K35DG-D, virtual and UHF digital channel 35, branded on-air as UCSD TV, was a low-powered, Class A UCTV-affiliated television station licensed to San Diego, California, United States. The station was owned by the University of California San Diego. On cable, the station was carried on Spectrum digital channel 1231 and Cox digital channel 135. Their transmitter was located atop Mount Soledad.

History

In the Federal Communications Commission (FCC)'s incentive auction, K35DG-D sold its spectrum for $24,020,383; at the time, the station indicated that it would enter into a post-auction channel sharing agreement.

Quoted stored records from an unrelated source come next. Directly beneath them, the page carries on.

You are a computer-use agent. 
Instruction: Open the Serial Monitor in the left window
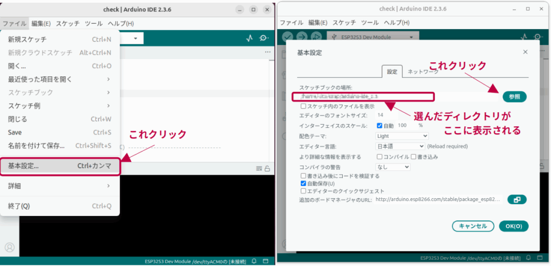pos(264,38)
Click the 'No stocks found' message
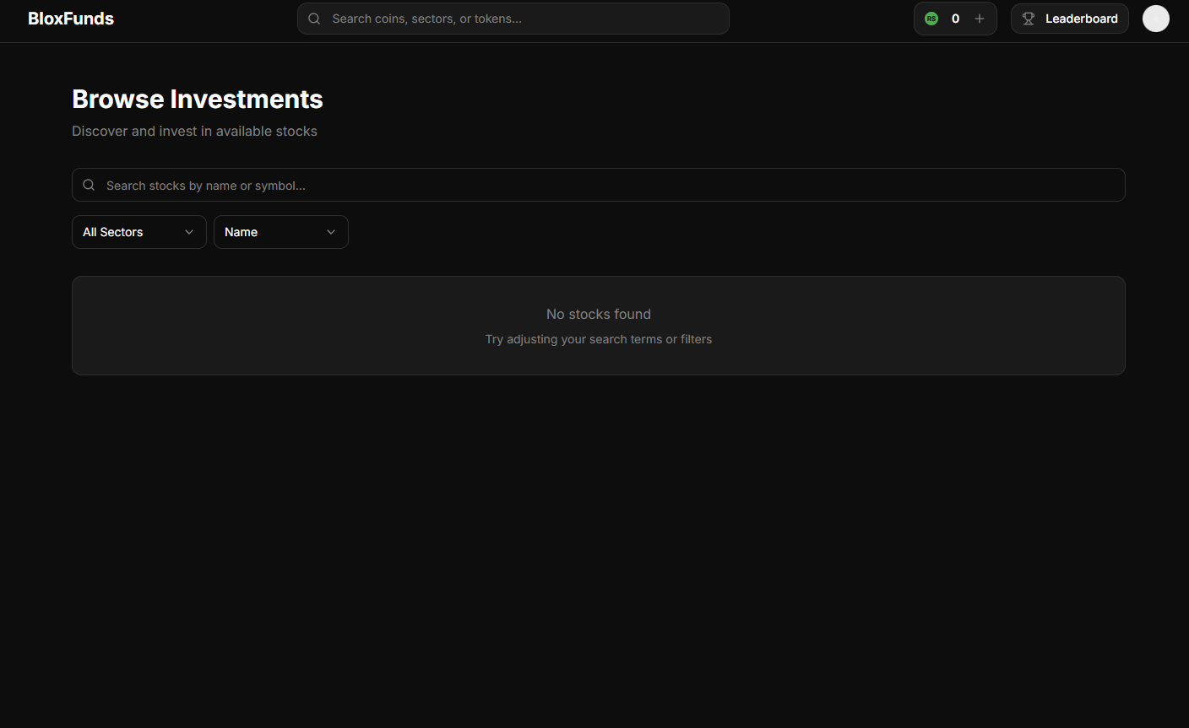This screenshot has width=1189, height=728. pos(598,314)
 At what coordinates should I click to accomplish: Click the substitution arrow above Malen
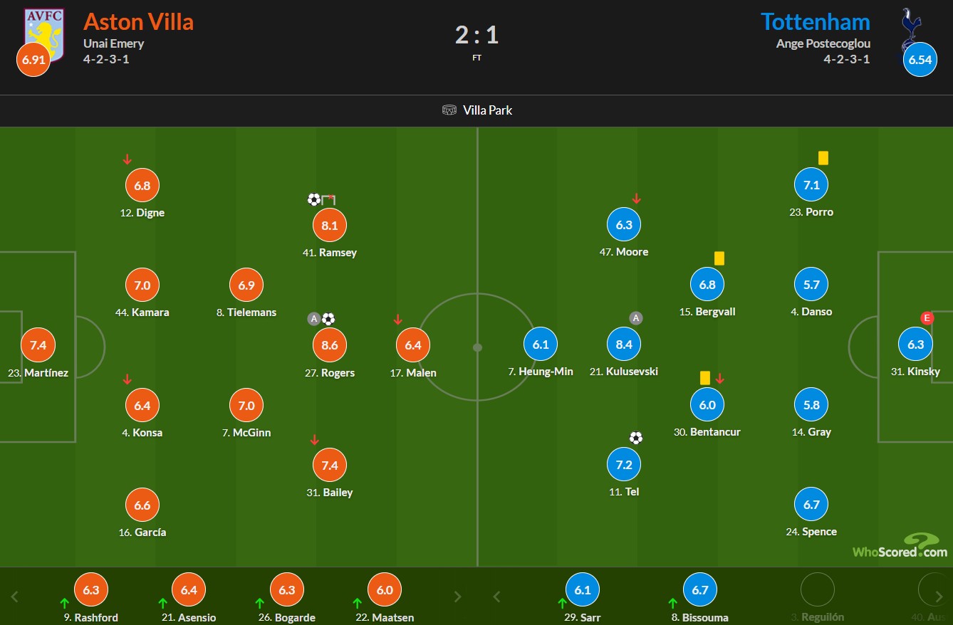pos(398,320)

K35DG-D ceased operations October 25, 2017, and its license was surrendered to the FCC for cancellation on October 27, 2017; UCSD TV continues to be carried on Cox, Spectrum, and AT&T.

Programming

The channel aired public lectures, as well as documentaries and fine arts programming from UCTV, with black-and-white movies on Saturdays.

See also
 University of California Television

References

External links
UCSD TV
Fybush.com: Mount Soledad (includes K35DG)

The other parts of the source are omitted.